Poprzedniego dnia informowano o zatrzymaniach, ale nie było wiadomo, jak wiele osób znalazło się w samochodach funkcjonariuszy w cywilu, którzy przyjechali na demonstrację przeciwko karze śmierci.
Jak informuje portal Karta 97, zatrzymano m.in. niepełnoletnią dziewczynę, od której pobrano wbrew przepisom odciski palców, a także matkę małego dziecka, której nie pozwolono odebrać go ze żłobka.
16 marca przy stacji metra Kastrycznickaja (ros. Oktiabrskaja) ludzie składali kwiaty przy tablicy upamiętniającej wybuch w mińskim metrze 11 kwietnia 2011 roku. Żądali wprowadzenia moratorium na karę śmierci. Tego dnia nie było jeszcze wiadomo, że egzekucje wykonano.
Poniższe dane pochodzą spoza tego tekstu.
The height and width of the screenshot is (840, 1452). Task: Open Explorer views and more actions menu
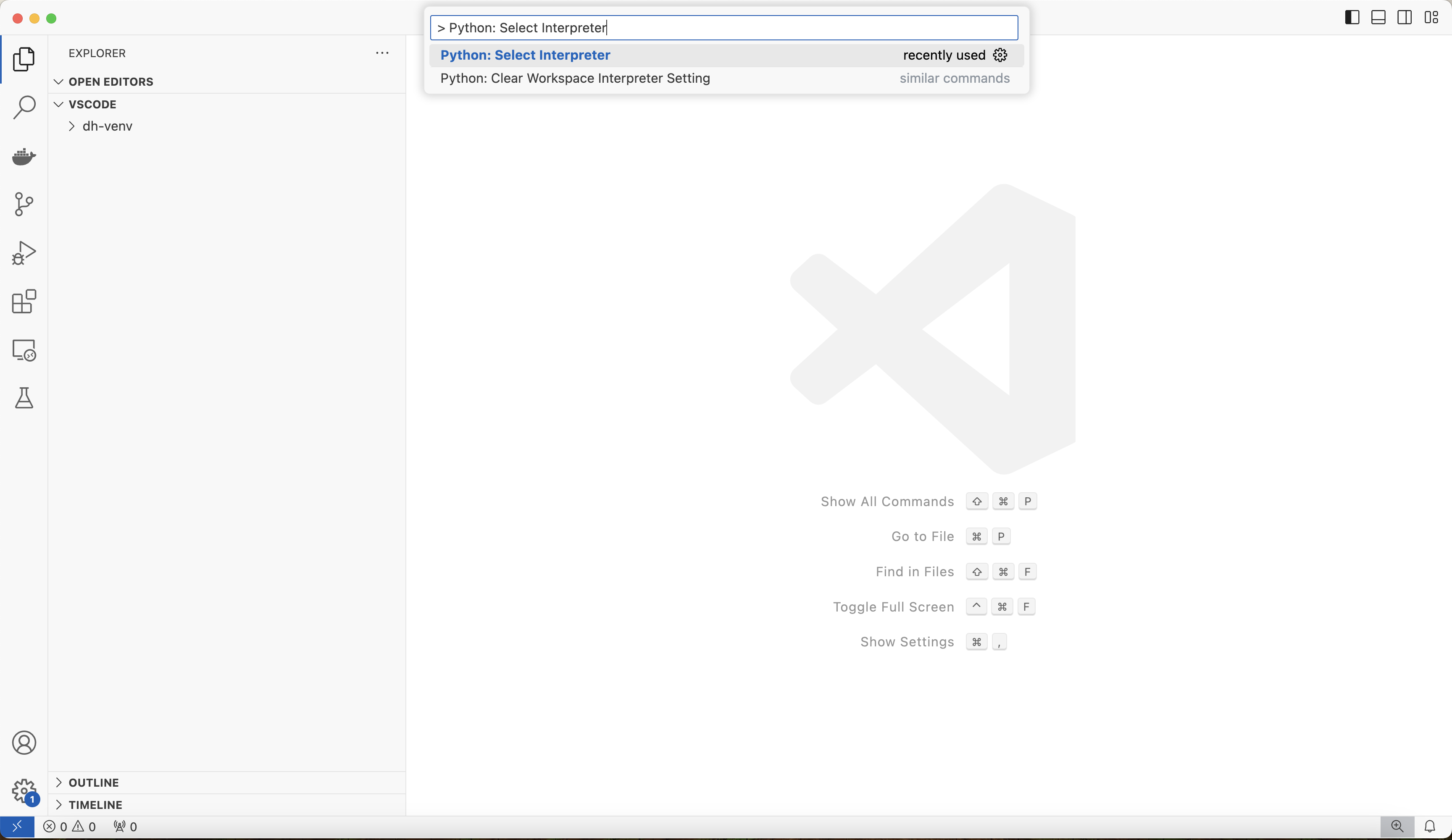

W środę telewizja białoruska poinformowała, że Aleksander Łukaszenka nie zamierza ułaskawić skazanych na śmierć 25-latków. W sobotę okazało się, że wyrok na jednym z nich wykonano: matka Uładzisłaua Kawalioua otrzymała w sobotę ranp pismo powiadamiające ją o wykonaniu egzekucji. Późnym wieczorem państwowa telewizja ONT potwierdziła, że skazano również drugiego skazanego, Dzmitryja Kanawałaua.
Zatrzymania za kwiaty
Młodą matkę Elenę Paszczenia zatrzymano w piątek po tym, gdy położyła kwiaty przed tablicą i udzieliła krótkiego wywiadu dziennikarzom. Podeszły do niej trzy osoby w cywilu i poprosiły o podanie danych. – Na torebce miałam biało-czerwono-białe wstążki, i to przyciągnęło ich uwagę. Zabrali nam dokumenty – opowiada. Potem zatrzymanych wsadzono do busa i zawieziono na posterunek Centralnego rejonu. Kobiecie nie pozwolono zadzwonić do nikogo, żeby mógł odebrać jej dziecko ze żłobka. Powiedziała, że wszyscy zatrzymani stali na korytarzu, z rękami na ścianie, zabrano im wszystkie rzeczy. Ją samą wyśmiewano, powiedziano jej, że jeszcze jeden taki przypadek, a straci pracę i nigdzie jej nie znajdzie. Wrzeszczano: „Głupia, siedź w domu z dzieckiem, a nie leź, gdzie nie trzeba” – opowiada kobieta.
Inna kobieta opowiadała Karcie 97, że po prostu szła z przyjacielem do znajomej z kwiatami. Trzech milicjantów zaczęło dopytywać, po co te kwiaty. – Znajomy mówi zawsze po białorusku, więc powiedzieli mu „mów w normalnym języku” – wspomina. Dodaje, że róże wyrzucili do śmietnika, a ich dopytywali, czy nie mają przyjaciół wśród opozycji i czy przypadkiem sami nie są opozycjonistami.
Zatrzymanych zwolniono z aresztu w piątek wieczorem.